It happened when I took dinner over to my neighbors, who’d just brought their bundle of joy home from the hospital days before. As I held their daughter, the mom Jillian asked me: “So when are you going to start having kids?” I knew lots of people wondered. Dan and I had been married several years, and I wasn’t working. We looked to the world like a Mormon couple ready to start a family.
“I have health problems,” I told her. “We’re not sure we’ll have children.” Usually this was enough to ward off further discussion, but Jillian had health problems, too, and was eager to solve mine. She’d been able to conceive and carry a healthy baby to full term. It was her miracle.

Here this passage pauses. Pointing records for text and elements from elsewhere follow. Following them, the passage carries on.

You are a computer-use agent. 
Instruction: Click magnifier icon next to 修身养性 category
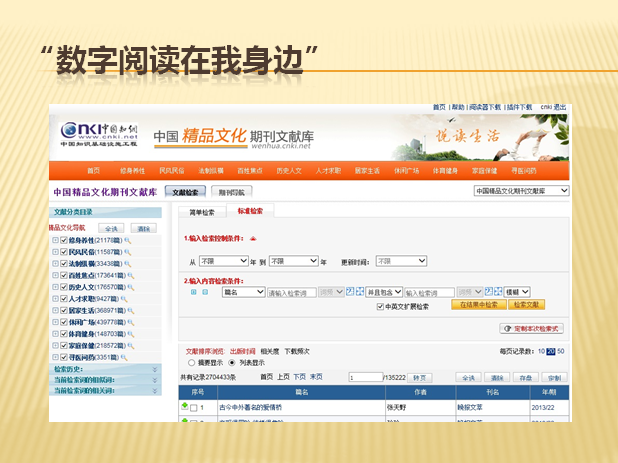pyautogui.click(x=127, y=241)
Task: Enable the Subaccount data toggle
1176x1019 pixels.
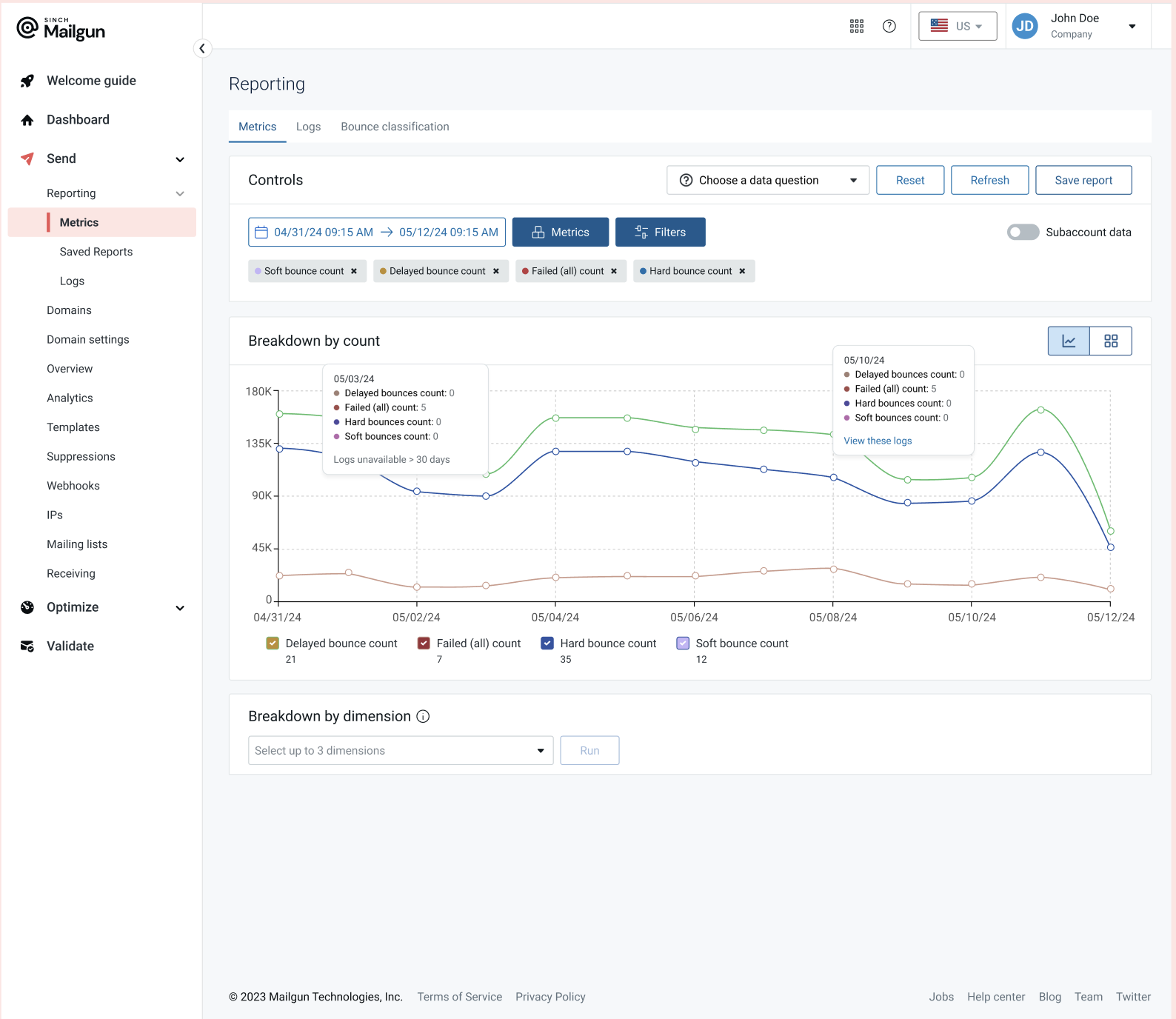Action: (x=1023, y=233)
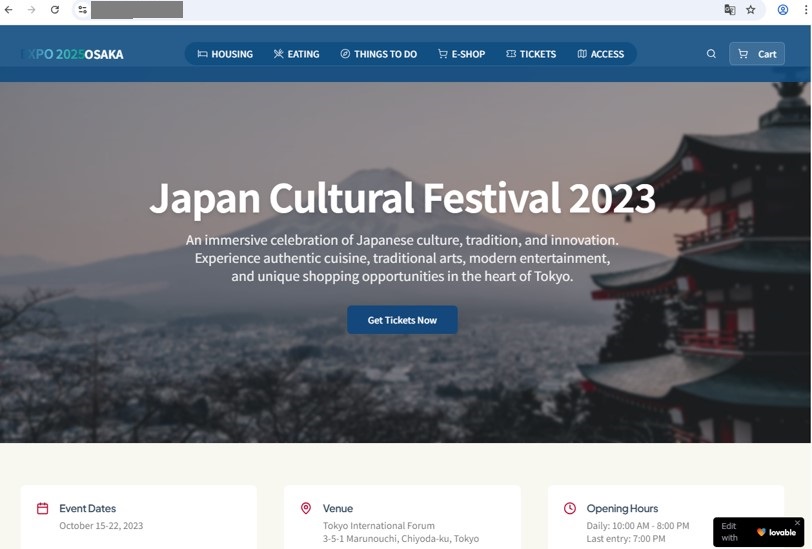Reload the page with refresh icon

[x=55, y=10]
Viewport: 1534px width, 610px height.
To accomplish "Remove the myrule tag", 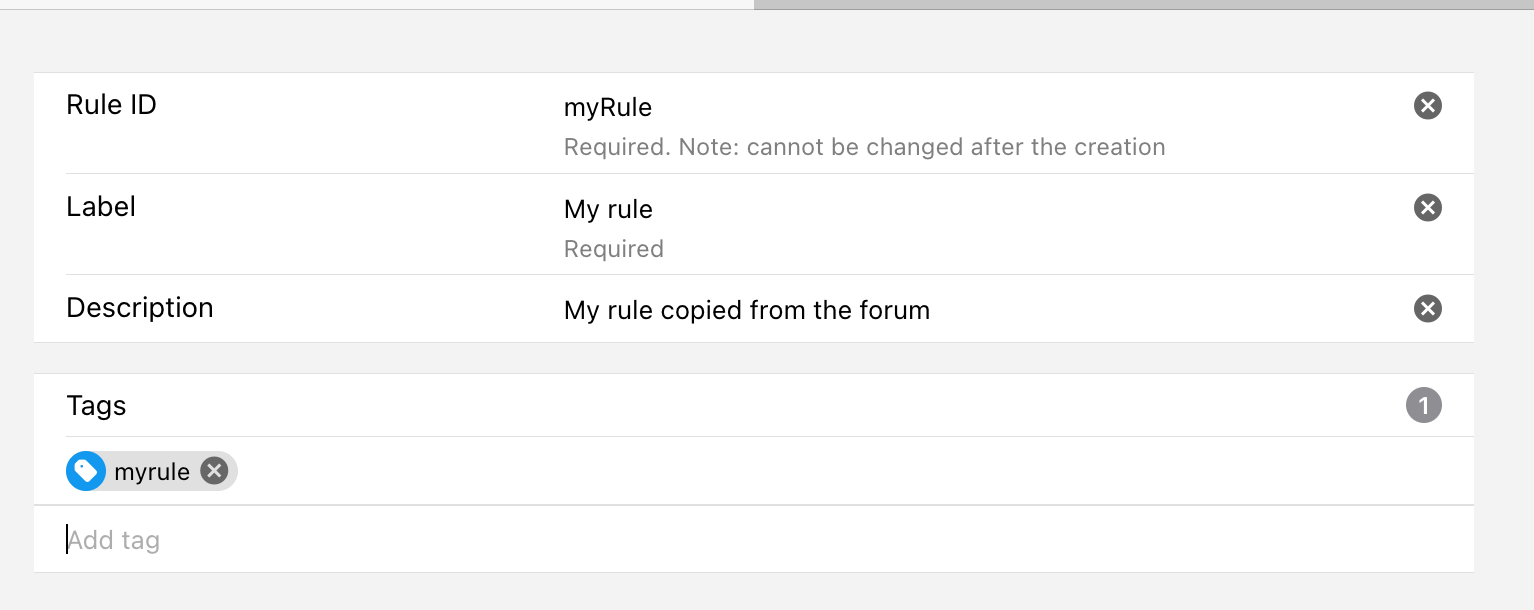I will 214,471.
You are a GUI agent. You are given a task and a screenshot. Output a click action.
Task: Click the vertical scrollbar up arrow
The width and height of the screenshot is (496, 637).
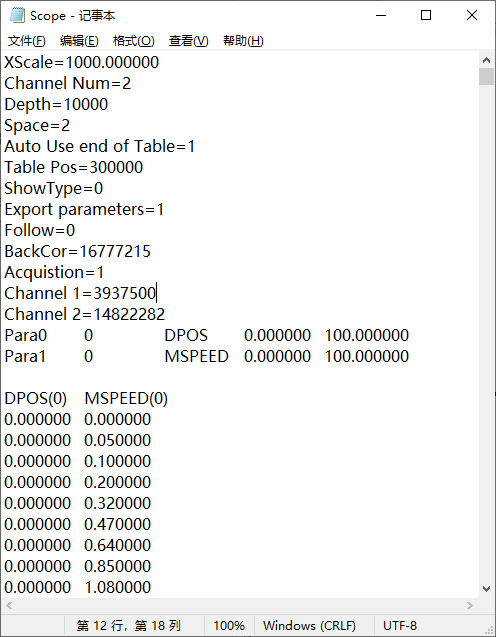(x=486, y=60)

But my miracle had already happened. I was the Thank-God-She-Got-Hit-by-a-Car Girl.
When I was 12, I was hit by a car while crossing the street. I cracked my head on the windshield and was raced to the hospital. CT scans showed several fractures to my skull, but that wasn’t all—it also showed a pre-existing, grapefruit-sized brain tumor in my cerebellum, so large that it was close to killing me. Without the accident, we’d likely never have discovered the tumor until it was too late.
It explained so much—why I’d gotten headaches before I even knew what headaches were, why I was clumsy and uncoordinated. I’d been living with a brain injury my whole life and hadn’t known. It had taken another brain injury to discover it.
The tumor was removed completely, and a biopsy showed it was non-cancerous and had little chance of regrowth. My skull fractures were repaired. I had a railroad-track incision running down the right side of my head, and an upside-down Y scarring my forehead, but I was alive. I was lucky.
That’s how I’ve thought of myself ever since. Lucky, even though my headaches didn’t go away once the tumor was removed. Lucky, even though I was still just as uncoordinated and clumsy as before. Lucky, even though the tremor in my right hand was so severe I couldn’t hold a baby without shaking.
I told Jillian my story. I explained that my childlessness wasn’t a matter of fertility or reproductive health—it was a matter of who I was, of my unique way of living with traumatic brain injuries. Every step of the motherhood process was a big, disconcerting if: if I was able to get pregnant, if the pregnancy was viable, if I’d be able to go off my medication. Then came the biggest if of all: If I could care for a child when it took all my energy to simply care for myself.
I knew Jillian could see how I held her daughter, cradled in my left arm with the right only offering minimal support and shaking anyway.
She didn’t ask for the baby back. Instead, she exclaimed: “But that’s just an excuse!”
It wasn’t the response I expected. I didn’t talk about what had happened to me very often because it didn’t come up in casual conversation. People didn’t ask about my disability—many didn’t know I had a disability. Later, if they found out, they were often amazed.
But not Jillian. Or maybe she was. It was impossible to tell, because she’d already launched into a story about a friend of hers who was missing both arms, and cared for her child using only her feet. “If a woman with no arms can do it, you can do it,” Jillian said.
It was easier when my head was shaved and the scar on my forehead still glowed red like a traffic light, issuing a warning: slow down for this girl. She obviously needs special care. Then the hair grew back and the scar faded. No one could see that I hadn’t fully healed.
Because when you have arms, people expect them to work. Even if they know you have a brain injury, even if they have a vague idea that you have a “disability,” even if they love you and want to help you; want to understand. People don’t see the extra sleep I need just so I can walk in a straight line. They don’t know that my difficulty putting on a sweater, or eating a hamburger, or typing a sentence, is because of my brain injury.
Brain injuries are an invisible disability, and no two are exactly the same—each as unique as a fingerprint or a snowflake. There isn’t a cure for brain injuries; they don’t grow back like hair or fade like scars. Dealing with the effects is a lifelong, day-in-day-out process, which might mean something different for me than it does for a football player or a veteran. So it’s up to me to show people what I need. And it’s up to them to understand what they see.